I don’t know that I have that skill, because this client continues to see himself as a botched being from the start, a child awkward and ugly and ridiculous, and needing to try to be “cool” like his brother and father, always inferior.  He earns eighty-thousand a year, does humanitarian works beyond any norm, but is still this child.  He is a macho dude by job, but still the class clown, still the wannabe.  How can a counselor fix this?

These questions point to an ultimate problem with therapy.  Or actually, with people and with therapy’s pretensions.  We can’t make someone grow in the true way, as if we were the first twelve years of good parenting and a time machine.  We can’t make him grow.  Most people’s adultness, or even their more-or-less stable adolescence, is unreal, it is their necessary delusional place, their numbing of the truth, their scar-tissue ground of required maturity.  But that is what we think of as the adult.  Underneath most of our surfaces is the screeching child, lost beyond any known meaning of the word.  We grow a veneer of conduct and rationality and see things the way we are supposed to see them.

This client did not comport.  He remained the boy fully accepting he was the self-destructive garbage his terrible father made him see he was.  In third grade he already hated himself, tried to be some other.
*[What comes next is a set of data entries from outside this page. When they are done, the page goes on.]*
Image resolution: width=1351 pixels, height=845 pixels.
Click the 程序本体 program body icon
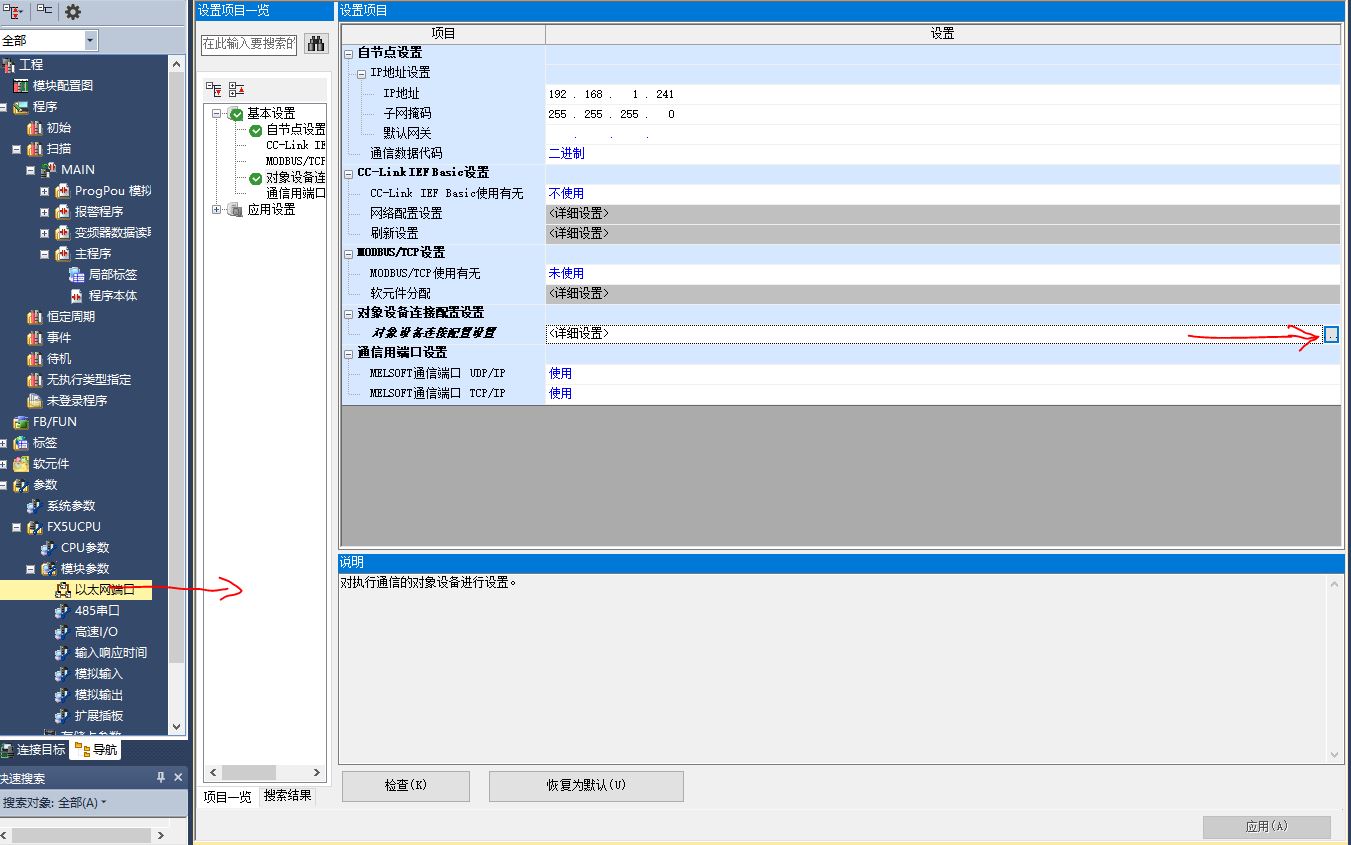click(x=77, y=296)
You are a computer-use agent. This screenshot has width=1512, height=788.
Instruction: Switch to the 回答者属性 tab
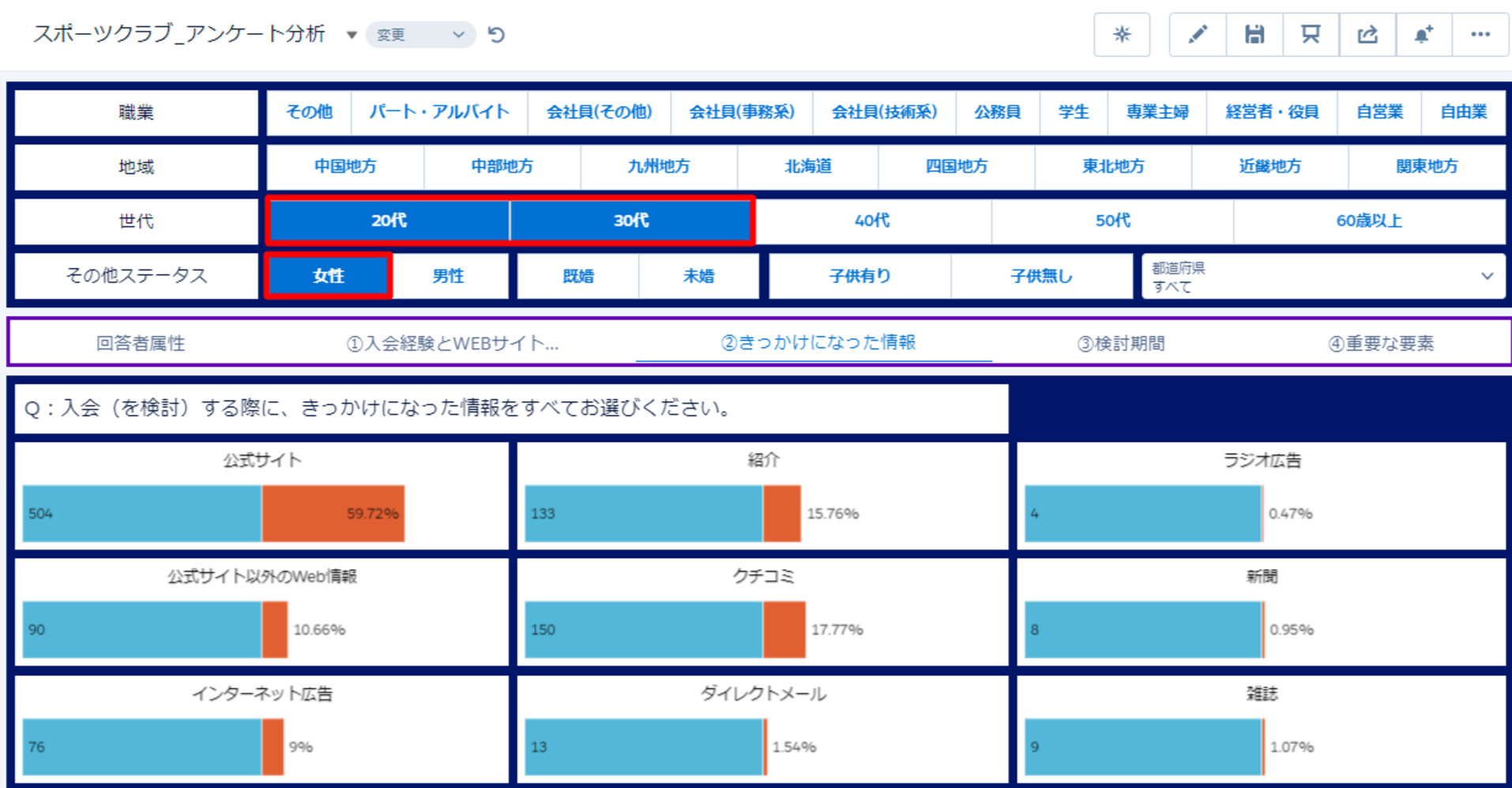141,343
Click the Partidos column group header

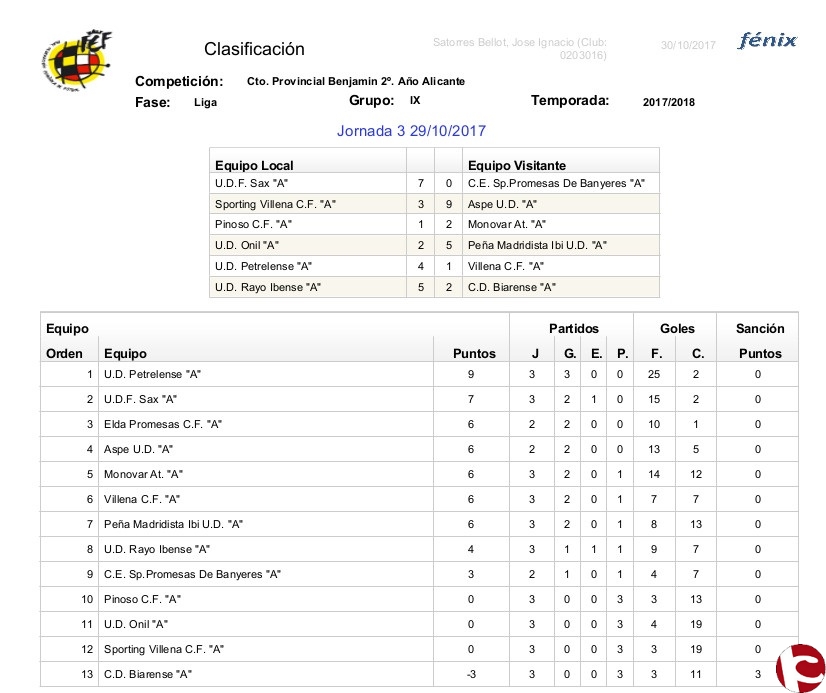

Therapists learn about the quality of empathy, and hopefully really feel for the other person.  We should believe in the existence of the inner child.  But our natural instincts – codified in and blessed by all psychological teaching – say this inner child is a germ within the adult, a germ that we work on with the adult.  Oh, how placid!  How convenient.  What if he is our real soul, hidden or not – as with my client?

Picture being with, sitting next to, holding, the fully regressed man or woman, frozen in fire and unable, needing mommy, the apotheosis of pain.  That would be frightening, wouldn’t it?  But I need to ask all therapists: Why wouldn’t that be the best?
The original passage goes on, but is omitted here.